■ Task prompt: The answer should contain all of the data, retyped without any alteration.

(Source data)
───

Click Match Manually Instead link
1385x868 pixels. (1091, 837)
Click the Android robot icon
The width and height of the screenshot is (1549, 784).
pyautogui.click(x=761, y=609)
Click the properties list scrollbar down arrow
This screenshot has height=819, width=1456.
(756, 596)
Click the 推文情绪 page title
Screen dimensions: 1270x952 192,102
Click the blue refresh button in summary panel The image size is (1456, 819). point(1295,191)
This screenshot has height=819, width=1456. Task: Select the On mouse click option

───

■ Answer to this exercise:
Click Match Manually Instead link
1385x868 pixels. (1091, 837)
Click the Android robot icon
The width and height of the screenshot is (1549, 784).
pyautogui.click(x=761, y=609)
Click the properties list scrollbar down arrow
This screenshot has height=819, width=1456.
(756, 596)
Click the 推文情绪 page title
Screen dimensions: 1270x952 192,102
Click the blue refresh button in summary panel The image size is (1456, 819). point(1295,191)
This screenshot has height=819, width=1456. Task: Select the On mouse click option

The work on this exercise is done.